Written request 1:
In the statistical hallucination description, what range does Layer 1 require of correlation coefficients?

Document extract:
#####
Statistical Hallucination
Detects statistics that appear fabricated, such as percentages that do not add up to 100%, impossible p-values, or numerical claims that contradict each other within the same text.
Technical description
Extracts all numerical claims and statistical assertions from text and checks for internal consistency: percentages in lists summing to values other than 100%, contradictory numerical claims across sections, statistically impossible values (p-values > 1 or negative, correlation coefficients > 1), sample sizes that change unexpectedly, and effect sizes inconsistent with reported test statistics.
How it works
Layer 1 (deterministic): Extracts all numbers and their contexts using patterns. Identifies percentage lists and checks sums. Validates statistical values against mathematical constraints (0 <= p <= 1, -1 <= r <= 1). Cross-references sample sizes across sections. Checks arithmetic relationships between reported means, SDs, and test statistics.
#####
Material:
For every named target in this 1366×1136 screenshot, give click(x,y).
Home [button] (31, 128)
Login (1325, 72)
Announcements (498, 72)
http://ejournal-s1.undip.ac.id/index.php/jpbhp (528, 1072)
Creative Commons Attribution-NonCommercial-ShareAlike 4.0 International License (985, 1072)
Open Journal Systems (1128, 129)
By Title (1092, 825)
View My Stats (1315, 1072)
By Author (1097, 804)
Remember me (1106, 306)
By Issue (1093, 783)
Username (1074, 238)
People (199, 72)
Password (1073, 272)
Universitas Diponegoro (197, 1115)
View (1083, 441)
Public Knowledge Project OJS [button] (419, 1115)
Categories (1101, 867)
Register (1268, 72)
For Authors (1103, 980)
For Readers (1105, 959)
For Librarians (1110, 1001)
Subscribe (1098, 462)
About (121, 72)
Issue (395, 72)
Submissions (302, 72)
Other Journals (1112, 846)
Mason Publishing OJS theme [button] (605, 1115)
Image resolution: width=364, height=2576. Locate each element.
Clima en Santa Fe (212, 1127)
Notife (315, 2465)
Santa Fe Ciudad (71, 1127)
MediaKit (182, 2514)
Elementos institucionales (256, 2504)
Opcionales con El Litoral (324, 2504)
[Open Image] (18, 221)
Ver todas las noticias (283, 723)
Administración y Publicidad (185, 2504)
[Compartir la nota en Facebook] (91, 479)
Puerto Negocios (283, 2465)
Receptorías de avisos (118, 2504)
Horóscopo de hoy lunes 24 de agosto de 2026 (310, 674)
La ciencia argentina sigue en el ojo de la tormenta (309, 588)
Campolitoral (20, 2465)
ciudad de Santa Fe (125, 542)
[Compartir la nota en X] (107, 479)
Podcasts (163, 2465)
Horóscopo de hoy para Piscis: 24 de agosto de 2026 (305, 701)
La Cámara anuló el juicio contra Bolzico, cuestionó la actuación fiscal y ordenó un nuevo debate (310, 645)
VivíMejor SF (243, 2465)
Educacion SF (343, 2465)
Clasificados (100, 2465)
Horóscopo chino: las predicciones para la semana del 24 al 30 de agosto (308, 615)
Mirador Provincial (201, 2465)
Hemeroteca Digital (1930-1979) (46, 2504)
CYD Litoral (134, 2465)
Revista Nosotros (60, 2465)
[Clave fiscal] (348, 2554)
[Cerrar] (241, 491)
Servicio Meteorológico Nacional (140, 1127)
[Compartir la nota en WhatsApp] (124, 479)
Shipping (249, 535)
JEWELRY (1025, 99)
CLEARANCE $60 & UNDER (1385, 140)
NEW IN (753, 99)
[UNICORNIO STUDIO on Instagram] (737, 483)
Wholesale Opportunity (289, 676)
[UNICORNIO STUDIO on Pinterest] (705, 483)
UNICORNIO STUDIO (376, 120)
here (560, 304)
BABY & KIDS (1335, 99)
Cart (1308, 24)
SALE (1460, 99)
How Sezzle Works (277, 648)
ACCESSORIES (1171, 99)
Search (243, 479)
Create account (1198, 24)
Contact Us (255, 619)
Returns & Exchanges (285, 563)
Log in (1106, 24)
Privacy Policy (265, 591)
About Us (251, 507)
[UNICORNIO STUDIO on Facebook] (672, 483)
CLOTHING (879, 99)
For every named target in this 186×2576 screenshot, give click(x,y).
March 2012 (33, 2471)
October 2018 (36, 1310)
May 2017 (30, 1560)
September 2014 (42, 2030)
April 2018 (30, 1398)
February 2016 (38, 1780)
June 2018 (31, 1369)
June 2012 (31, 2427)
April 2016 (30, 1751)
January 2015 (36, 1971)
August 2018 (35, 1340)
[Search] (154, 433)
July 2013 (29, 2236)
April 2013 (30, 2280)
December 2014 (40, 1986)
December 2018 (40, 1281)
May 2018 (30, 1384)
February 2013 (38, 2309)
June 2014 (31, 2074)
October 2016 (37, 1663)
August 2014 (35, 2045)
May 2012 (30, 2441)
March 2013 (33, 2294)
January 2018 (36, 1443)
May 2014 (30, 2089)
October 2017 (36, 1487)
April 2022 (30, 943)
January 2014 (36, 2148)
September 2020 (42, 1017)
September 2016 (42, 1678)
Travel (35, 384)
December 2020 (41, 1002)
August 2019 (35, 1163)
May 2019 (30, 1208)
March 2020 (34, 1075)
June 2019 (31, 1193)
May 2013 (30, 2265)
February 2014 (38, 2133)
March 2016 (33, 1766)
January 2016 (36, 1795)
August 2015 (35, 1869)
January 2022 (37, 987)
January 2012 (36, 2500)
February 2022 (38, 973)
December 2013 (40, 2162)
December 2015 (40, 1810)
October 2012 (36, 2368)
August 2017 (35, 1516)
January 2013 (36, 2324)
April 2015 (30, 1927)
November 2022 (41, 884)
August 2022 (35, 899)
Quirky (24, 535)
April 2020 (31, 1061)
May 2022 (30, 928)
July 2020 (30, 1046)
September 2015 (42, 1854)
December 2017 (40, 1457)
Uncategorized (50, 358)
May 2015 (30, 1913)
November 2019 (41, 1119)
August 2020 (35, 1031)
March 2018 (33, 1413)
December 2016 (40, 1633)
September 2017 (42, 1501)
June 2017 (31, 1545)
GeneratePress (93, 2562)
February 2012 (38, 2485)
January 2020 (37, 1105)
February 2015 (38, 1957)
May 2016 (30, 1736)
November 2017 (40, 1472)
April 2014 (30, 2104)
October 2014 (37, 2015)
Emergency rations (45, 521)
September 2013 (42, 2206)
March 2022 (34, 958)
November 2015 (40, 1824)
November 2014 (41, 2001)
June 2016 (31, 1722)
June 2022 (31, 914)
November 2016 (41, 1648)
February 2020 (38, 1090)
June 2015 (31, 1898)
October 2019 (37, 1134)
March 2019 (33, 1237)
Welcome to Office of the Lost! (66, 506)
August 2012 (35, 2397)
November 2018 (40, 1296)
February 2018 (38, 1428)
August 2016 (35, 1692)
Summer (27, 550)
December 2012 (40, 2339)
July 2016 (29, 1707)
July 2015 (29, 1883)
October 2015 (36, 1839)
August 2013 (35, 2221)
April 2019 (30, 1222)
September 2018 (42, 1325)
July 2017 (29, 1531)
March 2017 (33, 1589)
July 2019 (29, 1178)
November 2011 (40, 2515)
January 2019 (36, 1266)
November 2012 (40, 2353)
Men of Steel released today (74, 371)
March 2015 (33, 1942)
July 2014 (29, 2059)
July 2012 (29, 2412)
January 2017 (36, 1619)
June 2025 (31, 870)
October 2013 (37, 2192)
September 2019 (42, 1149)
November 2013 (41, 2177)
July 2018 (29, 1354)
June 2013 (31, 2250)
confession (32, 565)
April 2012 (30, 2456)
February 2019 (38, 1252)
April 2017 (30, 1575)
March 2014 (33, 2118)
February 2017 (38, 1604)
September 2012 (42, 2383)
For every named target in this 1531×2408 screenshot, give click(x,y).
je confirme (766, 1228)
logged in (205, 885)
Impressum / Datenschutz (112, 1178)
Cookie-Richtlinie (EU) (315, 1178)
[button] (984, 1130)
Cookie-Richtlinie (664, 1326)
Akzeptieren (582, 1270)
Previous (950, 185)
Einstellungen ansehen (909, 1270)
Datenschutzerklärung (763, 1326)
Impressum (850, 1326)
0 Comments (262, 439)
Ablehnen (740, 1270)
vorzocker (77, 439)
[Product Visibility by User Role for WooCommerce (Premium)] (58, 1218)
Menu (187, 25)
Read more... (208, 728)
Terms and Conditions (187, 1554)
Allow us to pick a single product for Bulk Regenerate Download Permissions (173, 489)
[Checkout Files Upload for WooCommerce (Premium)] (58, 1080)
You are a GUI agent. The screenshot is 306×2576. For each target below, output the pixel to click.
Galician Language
#####
Written request 2:
From the rows, reproduce every line between the one holding "July 2018 (29, 1354)" and the one holding "je confirme (766, 1228)", inclusive.

Worked answer 1:
-1 <= r <= 1

Worked answer 2:
July 2018 (29, 1354)
June 2013 (31, 2250)
confession (32, 565)
April 2012 (30, 2456)
February 2019 (38, 1252)
April 2017 (30, 1575)
March 2014 (33, 2118)
February 2017 (38, 1604)
September 2012 (42, 2383)
For every named target in this 1531×2408 screenshot, give click(x,y).
je confirme (766, 1228)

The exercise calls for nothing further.